Pick out each line below that contains the string "screenshot", treating uppercase and lowercase letters as distinct.

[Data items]
------------

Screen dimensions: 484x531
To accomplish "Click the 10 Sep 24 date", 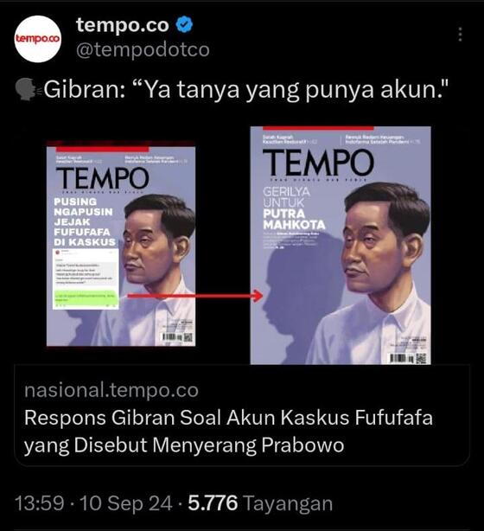I will point(126,502).
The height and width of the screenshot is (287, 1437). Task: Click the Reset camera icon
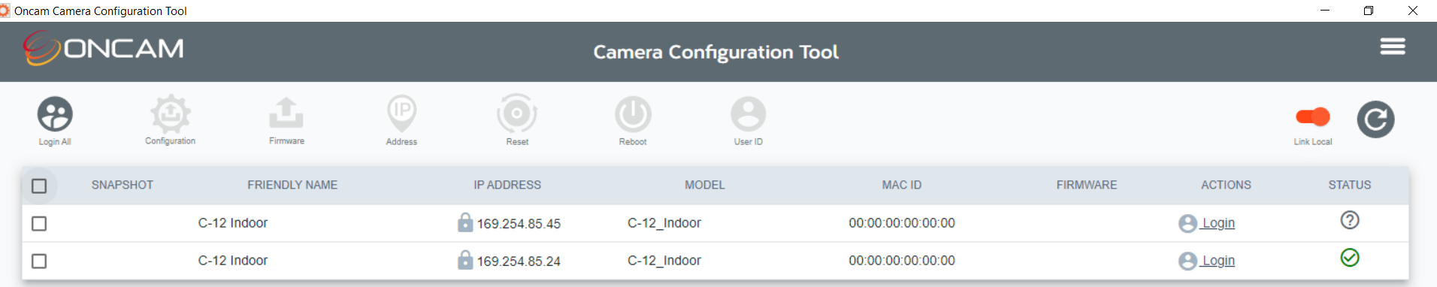[x=517, y=113]
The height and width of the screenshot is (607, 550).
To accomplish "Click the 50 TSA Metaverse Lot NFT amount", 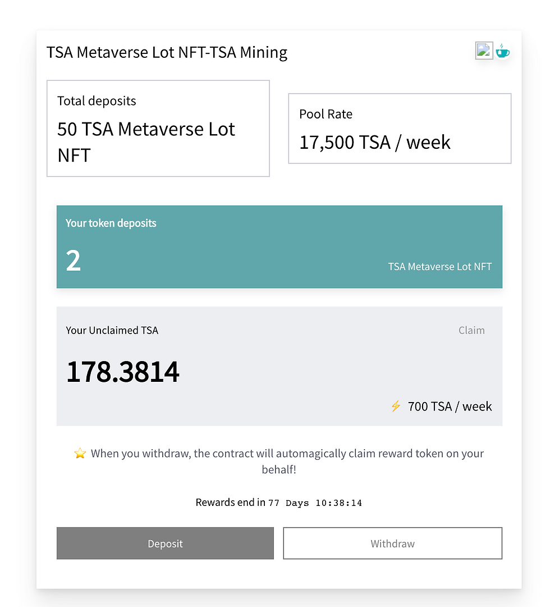I will 146,142.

------------

Full answer:
The height and width of the screenshot is (287, 1437). Task: Click the Reset camera icon
The height and width of the screenshot is (607, 550).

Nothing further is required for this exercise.